Foliar elemental composition and carbon and nitrogen isotope values for 339 woody species from Barro Colorado Island, Panama
Metadata – Foliar elemental composition and carbon and nitrogen isotope values for 339 woody species from Barro Colorado Island, Panama
File name – “BCI LEAF ELEMENTAL COMPOSITION with binomials.txt”, a tab-delimited text file.
Variable names, definitions, and units:
sp6 – a six-letter code used to identify species for the BCI 50-ha plot
sp4 - a four-letter code used to identify species for BCI seed trap and seedling censuses
family – plant family
genus – plant genus
species – plant species
LIGHT – values are SUN and SHADED (see definition below)
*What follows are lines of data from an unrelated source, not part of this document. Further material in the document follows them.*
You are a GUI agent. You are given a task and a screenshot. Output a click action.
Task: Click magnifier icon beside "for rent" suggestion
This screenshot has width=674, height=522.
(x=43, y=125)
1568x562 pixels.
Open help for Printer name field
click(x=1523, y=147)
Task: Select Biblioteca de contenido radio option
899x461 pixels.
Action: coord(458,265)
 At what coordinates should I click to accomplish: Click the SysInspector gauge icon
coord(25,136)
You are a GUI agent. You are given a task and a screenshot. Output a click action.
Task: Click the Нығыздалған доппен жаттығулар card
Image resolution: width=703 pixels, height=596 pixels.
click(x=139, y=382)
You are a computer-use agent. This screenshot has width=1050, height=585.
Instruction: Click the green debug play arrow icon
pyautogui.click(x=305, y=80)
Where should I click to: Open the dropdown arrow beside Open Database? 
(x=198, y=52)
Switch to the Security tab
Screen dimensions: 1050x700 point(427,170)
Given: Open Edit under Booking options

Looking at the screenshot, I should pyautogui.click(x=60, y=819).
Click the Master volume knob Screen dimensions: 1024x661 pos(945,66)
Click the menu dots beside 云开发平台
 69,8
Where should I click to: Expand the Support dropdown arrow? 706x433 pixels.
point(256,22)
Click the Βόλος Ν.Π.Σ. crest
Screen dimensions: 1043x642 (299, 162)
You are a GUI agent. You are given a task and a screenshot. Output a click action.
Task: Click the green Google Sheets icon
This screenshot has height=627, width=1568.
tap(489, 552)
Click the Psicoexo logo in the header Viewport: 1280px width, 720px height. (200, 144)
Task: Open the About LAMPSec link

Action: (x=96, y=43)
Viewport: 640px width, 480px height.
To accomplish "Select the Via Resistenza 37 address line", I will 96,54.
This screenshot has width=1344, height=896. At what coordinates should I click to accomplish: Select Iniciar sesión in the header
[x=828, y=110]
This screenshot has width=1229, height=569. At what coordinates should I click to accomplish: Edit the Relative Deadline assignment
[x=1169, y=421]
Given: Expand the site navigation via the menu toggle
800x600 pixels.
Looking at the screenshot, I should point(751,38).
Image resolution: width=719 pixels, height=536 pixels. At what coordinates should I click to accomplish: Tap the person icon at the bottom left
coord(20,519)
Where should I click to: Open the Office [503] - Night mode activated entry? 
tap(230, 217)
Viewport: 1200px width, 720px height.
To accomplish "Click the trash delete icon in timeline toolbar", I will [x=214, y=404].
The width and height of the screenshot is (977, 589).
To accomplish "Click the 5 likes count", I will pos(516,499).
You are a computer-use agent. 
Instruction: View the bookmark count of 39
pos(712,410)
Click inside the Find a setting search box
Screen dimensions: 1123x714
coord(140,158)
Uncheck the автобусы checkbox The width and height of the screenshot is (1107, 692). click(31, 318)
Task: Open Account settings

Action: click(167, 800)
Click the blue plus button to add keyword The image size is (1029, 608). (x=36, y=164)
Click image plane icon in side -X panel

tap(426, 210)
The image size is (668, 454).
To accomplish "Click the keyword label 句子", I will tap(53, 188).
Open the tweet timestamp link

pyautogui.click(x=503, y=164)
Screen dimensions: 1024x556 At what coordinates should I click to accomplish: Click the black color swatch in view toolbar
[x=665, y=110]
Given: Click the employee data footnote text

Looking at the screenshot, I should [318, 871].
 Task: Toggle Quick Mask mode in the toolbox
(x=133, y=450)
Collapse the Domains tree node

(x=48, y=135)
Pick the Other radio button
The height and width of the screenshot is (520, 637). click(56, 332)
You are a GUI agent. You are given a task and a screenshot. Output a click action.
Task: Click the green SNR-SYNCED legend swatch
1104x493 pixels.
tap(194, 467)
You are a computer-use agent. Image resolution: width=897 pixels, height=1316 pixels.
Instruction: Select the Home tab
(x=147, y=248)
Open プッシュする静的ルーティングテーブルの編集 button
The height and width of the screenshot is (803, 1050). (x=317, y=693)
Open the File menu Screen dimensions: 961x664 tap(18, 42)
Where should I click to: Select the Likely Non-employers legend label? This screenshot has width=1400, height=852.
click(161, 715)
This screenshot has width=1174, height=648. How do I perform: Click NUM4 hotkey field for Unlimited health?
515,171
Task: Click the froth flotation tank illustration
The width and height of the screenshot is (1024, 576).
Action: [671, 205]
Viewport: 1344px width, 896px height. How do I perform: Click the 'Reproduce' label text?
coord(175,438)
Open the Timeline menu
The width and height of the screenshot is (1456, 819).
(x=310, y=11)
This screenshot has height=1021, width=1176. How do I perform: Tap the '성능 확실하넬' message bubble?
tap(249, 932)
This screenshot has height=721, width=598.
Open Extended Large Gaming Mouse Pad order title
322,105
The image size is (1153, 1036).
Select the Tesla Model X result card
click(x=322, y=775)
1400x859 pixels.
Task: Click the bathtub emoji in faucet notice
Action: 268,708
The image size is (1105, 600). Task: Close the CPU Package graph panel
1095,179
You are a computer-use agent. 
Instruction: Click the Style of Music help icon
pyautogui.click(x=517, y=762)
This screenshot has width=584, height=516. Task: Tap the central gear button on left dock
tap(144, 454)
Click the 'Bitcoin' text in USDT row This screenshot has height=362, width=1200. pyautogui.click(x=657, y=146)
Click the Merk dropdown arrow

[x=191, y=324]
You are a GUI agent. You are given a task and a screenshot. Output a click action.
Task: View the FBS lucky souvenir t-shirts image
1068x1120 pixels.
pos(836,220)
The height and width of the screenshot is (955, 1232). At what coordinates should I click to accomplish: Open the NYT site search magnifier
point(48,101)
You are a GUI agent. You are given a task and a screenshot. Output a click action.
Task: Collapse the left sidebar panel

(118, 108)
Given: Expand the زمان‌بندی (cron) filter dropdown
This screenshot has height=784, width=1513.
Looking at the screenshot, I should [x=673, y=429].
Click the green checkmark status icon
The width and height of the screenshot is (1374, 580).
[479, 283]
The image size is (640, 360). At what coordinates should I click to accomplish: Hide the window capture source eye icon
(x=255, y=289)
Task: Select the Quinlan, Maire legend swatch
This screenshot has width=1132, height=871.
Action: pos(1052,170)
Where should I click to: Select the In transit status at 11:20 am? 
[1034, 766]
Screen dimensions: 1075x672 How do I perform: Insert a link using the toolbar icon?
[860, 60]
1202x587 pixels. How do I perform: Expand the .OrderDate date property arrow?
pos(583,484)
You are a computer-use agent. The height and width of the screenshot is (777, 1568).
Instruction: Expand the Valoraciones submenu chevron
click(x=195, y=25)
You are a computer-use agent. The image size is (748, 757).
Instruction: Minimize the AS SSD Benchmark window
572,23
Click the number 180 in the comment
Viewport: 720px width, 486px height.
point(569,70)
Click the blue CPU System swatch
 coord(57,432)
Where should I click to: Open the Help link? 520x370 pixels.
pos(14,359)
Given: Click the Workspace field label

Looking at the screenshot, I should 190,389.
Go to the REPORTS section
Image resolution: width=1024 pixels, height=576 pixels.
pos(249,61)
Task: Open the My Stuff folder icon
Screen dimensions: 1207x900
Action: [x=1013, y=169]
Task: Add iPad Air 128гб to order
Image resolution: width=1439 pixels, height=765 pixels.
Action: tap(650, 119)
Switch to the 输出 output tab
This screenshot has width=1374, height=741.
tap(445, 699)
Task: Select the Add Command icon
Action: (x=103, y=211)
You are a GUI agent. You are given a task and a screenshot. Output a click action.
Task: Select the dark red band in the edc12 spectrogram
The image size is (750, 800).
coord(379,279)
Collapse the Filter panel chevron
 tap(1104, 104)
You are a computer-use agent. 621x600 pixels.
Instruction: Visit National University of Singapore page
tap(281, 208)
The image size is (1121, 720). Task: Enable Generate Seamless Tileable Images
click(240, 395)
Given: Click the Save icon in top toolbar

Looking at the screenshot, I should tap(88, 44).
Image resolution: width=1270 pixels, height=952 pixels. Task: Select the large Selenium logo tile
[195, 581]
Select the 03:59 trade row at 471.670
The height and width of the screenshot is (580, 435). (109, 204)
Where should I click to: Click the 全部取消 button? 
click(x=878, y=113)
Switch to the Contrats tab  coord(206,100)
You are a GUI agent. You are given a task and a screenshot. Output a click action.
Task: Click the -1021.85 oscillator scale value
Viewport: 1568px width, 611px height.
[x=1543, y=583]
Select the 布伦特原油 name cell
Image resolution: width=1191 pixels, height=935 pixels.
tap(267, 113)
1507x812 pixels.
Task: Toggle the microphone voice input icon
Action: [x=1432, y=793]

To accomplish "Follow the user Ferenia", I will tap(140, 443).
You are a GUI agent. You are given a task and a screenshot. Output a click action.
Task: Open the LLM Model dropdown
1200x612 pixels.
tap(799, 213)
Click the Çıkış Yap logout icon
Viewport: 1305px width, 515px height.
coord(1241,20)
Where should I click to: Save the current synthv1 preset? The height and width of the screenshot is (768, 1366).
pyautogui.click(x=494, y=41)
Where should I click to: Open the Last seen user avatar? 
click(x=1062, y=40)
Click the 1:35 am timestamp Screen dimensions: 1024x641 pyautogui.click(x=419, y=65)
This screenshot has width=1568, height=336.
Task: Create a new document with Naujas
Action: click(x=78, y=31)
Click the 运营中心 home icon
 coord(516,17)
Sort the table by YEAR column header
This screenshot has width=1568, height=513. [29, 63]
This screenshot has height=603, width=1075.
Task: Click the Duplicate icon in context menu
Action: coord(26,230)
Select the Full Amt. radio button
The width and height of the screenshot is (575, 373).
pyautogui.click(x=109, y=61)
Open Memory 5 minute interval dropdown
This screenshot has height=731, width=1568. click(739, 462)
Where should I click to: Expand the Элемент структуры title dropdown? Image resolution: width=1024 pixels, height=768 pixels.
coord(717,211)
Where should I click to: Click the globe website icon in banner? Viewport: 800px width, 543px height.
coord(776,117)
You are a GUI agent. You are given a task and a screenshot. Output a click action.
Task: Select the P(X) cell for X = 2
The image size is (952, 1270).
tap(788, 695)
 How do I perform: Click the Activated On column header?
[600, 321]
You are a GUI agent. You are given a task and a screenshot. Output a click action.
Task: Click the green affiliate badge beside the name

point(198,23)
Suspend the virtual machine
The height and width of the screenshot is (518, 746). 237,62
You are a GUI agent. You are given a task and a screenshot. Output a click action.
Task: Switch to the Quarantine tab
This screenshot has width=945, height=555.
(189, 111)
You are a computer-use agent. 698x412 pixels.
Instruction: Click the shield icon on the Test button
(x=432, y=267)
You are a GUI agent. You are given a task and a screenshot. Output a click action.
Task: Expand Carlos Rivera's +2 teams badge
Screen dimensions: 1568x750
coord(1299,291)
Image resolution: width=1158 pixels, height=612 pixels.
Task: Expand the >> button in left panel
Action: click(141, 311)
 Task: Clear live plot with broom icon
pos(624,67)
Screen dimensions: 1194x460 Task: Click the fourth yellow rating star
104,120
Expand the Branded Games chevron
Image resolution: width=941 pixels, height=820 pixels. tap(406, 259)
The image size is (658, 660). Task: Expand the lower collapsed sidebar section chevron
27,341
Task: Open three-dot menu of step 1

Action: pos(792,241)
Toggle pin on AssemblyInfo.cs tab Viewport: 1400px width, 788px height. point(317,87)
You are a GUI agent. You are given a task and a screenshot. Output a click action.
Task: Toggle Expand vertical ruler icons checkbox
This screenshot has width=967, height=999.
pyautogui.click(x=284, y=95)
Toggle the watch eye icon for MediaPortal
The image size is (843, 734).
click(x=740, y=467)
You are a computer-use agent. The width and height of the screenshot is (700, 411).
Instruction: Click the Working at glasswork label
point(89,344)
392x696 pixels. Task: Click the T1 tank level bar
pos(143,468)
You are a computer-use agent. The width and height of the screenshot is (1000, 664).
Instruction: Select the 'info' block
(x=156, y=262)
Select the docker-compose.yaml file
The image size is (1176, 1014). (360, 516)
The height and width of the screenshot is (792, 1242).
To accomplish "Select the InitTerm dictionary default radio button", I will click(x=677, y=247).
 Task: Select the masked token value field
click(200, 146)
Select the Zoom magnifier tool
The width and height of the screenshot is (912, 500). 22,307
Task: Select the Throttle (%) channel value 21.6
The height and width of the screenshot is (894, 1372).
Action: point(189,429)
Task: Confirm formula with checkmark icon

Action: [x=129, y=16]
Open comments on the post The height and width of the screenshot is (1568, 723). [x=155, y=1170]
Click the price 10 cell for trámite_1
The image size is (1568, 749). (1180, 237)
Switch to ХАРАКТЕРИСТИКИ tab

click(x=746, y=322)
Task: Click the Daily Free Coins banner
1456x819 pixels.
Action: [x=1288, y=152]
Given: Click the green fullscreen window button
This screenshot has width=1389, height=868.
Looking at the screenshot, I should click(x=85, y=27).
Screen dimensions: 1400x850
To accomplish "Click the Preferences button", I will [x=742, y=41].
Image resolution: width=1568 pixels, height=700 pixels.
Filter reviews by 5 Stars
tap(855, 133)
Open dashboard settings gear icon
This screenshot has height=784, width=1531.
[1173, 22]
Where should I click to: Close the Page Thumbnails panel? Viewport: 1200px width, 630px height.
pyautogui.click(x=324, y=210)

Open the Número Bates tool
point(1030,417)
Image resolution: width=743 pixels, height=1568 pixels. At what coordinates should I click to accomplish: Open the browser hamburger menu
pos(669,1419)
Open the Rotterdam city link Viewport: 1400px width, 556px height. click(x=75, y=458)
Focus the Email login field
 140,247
AL – aluminum concentration (μg Al / g leaf tissue)
CA – calcium concentration (mg Ca / g leaf tissue)
CU – copper concentration (μg Cu / g leaf tissue)
K – potassium concentration (mg K / g leaf tissue)
MG – magnesium concentration (mg Mg / g leaf tissue)
MN – manganese concentration (μg Mn / g leaf tissue)
P – phosphorus concentration (mg P / g leaf tissue)
ZN – zinc concentration (μg Zn / g leaf tissue)
D13C – carbon stable isotope (per mil)
D15N – nitrogen stable isotope (per mil)
C – carbon concentration (100 * g C / g leaf tissue)
N – nitrogen concentration (100 * g N / g leaf tissue)
The variable “Light” takes the values SUN or SHADED. The value SUN indicates leaves were fully exposed to direct sunlight in the forest canopy. The value SHADED indicates leaves were in the understory and received direct sunlight from small, short-lived sun flecks or when the solar disk passed in front of a hole in the canopy located to one side and not directly above the leaf. In the latter case, the foliage on the tree was oriented towards the hole in the canopy. Most species have data for both SUN and SHADED leaves. However, SUN or SHADED values are missing entirely for rare species collected in just one microhabitat and for extreme shade-intolerant species (SUN values only) and for some understory shrubs and treelets (SHADED values only).
Field collection methods:
We targeted the six largest and six smallest individuals of each species in the BCI 50-ha plot and collected two leaves from each individual between July 2007 and January 2008. Leaves were held on ice until oven-dried at 60 C. We determined elemental composition for a single pooled sample for each species and microhabitat, where microhabitat refers to exposure to sunlight (see the variable “LIGHT” above). To pool samples by species and microhabitat, we ground leaves the oven-dried leaves to a fine powder, weighed an equal mass of ground tissue for each individual tree, combined the weighed samples for each species and microhabitat, and mixed the combined sample thoroughly. Thus, our values represent mean values over three to six individuals for each species-microhabitat combination.
The following article described field collection methods in greater detail:
Wright, SJ, K Kitajima, NJB Kraft, PB Reich, IJ Wright, DE Bunker, R Condit, JW Dalling, SJ Davies, S Díaz, BMJ Engelbrecht, KE Harms, SP Hubbell, CO Marks, MC Ruiz-Jaen, CM Salvador and AE Zanne. 2010. Functional traits and the growth-mortality tradeoff in tropical trees. Ecology 91: 3664-3674.
Laboratory methods:
Nitrogen – automated elemental analyzer (dry combustion and gas chromatography, with TCD detection).
Description of determination of total elements in plant tissue by nitric acid digestion follows:
Chemicals
1. Nitric acid, 70% (FW 63.01), Sigma 438073, ACS Reagent.
Procedure
1. Weight 200 mg of dried, ground plant tissue into a PTFE digestion vessel and add 2 mL of concentrated nitric acid.
2. Include a blank vessel (nitric acid only) and a certified reference sample (e.g. pine needles).
3. Cap the vessels and clamp into place on the metal frames. The screws should be hand-tight and then further tightened with an additional quarter turn using a hexagonal wrench. Do not overtighten as this will damage the PTFE caps.
4. Heat the samples in an oven for 6 h at 180oC.
5. In the morning, remove the samples from the oven and remove the caps in the fume hood to allow the vapour to disperse. Do not open vials until the samples are cool.
6. Transfer the digestion solution into a 50 mL volumetric flask, rinsing the PTFE vessel with deionized water to ensure quantitative transfer of elements to the flask.
7. Dilute the sample to the mark with deionized water and determine elements by inductively-coupled plasma optical-emission spectrometry (ICP–OES).